• _Written problem 1_
Rewrite the entries between the line holding "English (880, 517)" and the line holding "Fan coil water separator(collecting head)...", inclusive, as a numbered list, leaving out any blank lines.

── Quoted passage

# Came across this



## esj (Jun 9, 2012)

This is not a site I've seen before. However, you'll all probably be familiar with it 

http://www.michaels.com/All-Knit/projects-yarnandneedlecrafts-allknit,default,sc.html


----------



## vershi (Nov 25, 2012)

I have not seen that one before, some good patterns on there, thanks for the link. :thumbup:


----------



## Brianna9301 (Aug 18, 2011)

Lots of great patterns, will bookmark! Thank you


----------



## virginia42 (Mar 13, 2011)

I haven't seen this before. Thx.


----------



## 44gram (Dec 10, 2011)

I hadn't seen this before. Thanks for sharing


----------



## judyr (Feb 20, 2011)

That is a great selection. Thanks for the heads up!

────
── Dataset content

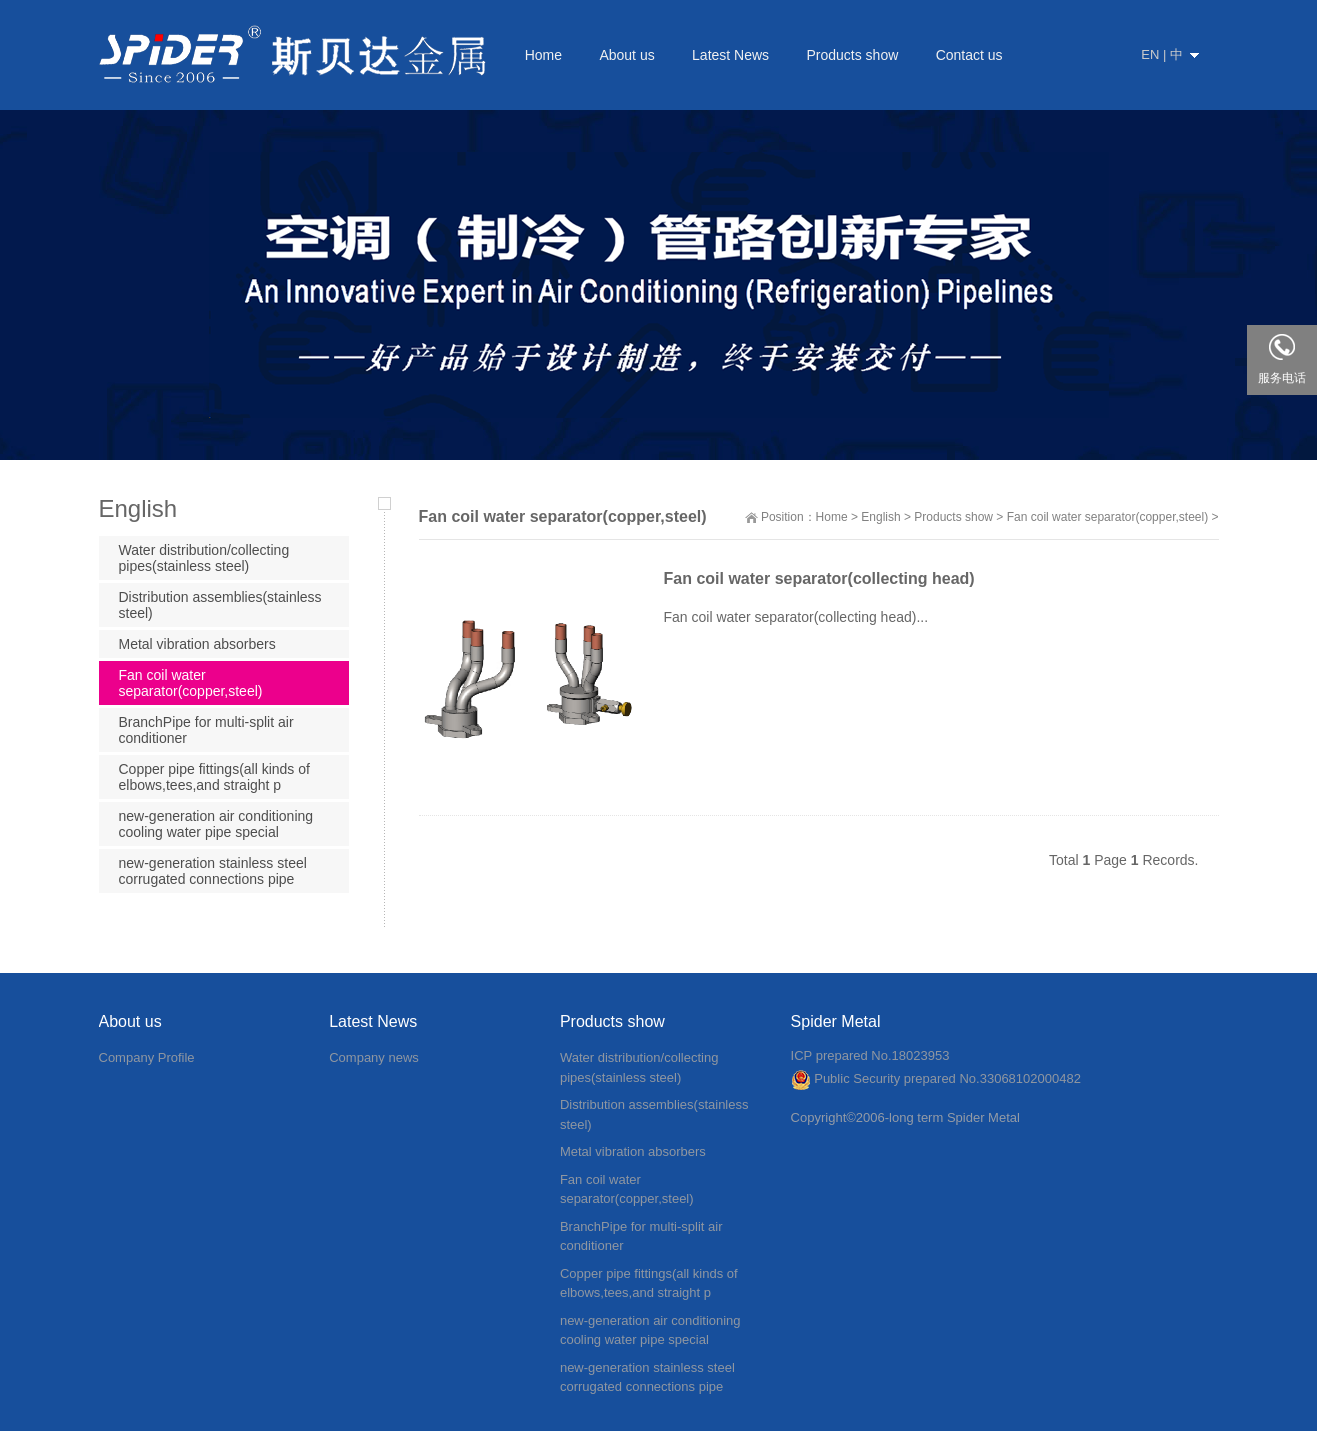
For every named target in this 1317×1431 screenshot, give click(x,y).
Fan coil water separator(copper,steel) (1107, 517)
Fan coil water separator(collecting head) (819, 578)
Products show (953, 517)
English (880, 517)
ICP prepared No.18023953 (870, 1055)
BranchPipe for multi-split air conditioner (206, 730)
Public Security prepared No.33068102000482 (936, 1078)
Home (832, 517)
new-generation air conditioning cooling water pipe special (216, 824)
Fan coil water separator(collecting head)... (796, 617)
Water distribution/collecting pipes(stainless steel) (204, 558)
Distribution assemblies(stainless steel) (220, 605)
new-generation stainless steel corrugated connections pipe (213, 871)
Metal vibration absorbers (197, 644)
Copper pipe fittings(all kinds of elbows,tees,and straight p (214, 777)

────

• _Written problem 2_
Pick up the thread about the knitting pattern site after its last post and keep it going.

• _Final answer 1_
1. English (880, 517)
2. ICP prepared No.18023953 (870, 1055)
3. BranchPipe for multi-split air conditioner (206, 730)
4. Public Security prepared No.33068102000482 (936, 1078)
5. Home (832, 517)
6. new-generation air conditioning cooling water pipe special (216, 824)
7. Fan coil water separator(collecting head)... (796, 617)

• _Final answer 2_
----------



## Margaree (May 24, 2011)

Crochet version:
http://www.michaels.com/All-Crochet/projects-yarnandneedlecrafts-allcrochet,default,sc.html


----------



## Lalane (Aug 23, 2011)

Thanks what a great site.


----------



## justinjared (May 31, 2012)

first time i have seen this link. some good patterns. thanks for sharing.


----------



## Zinzin (Oct 17, 2012)

Thanks,


----------



## run4fittness (May 22, 2011)

Thank you!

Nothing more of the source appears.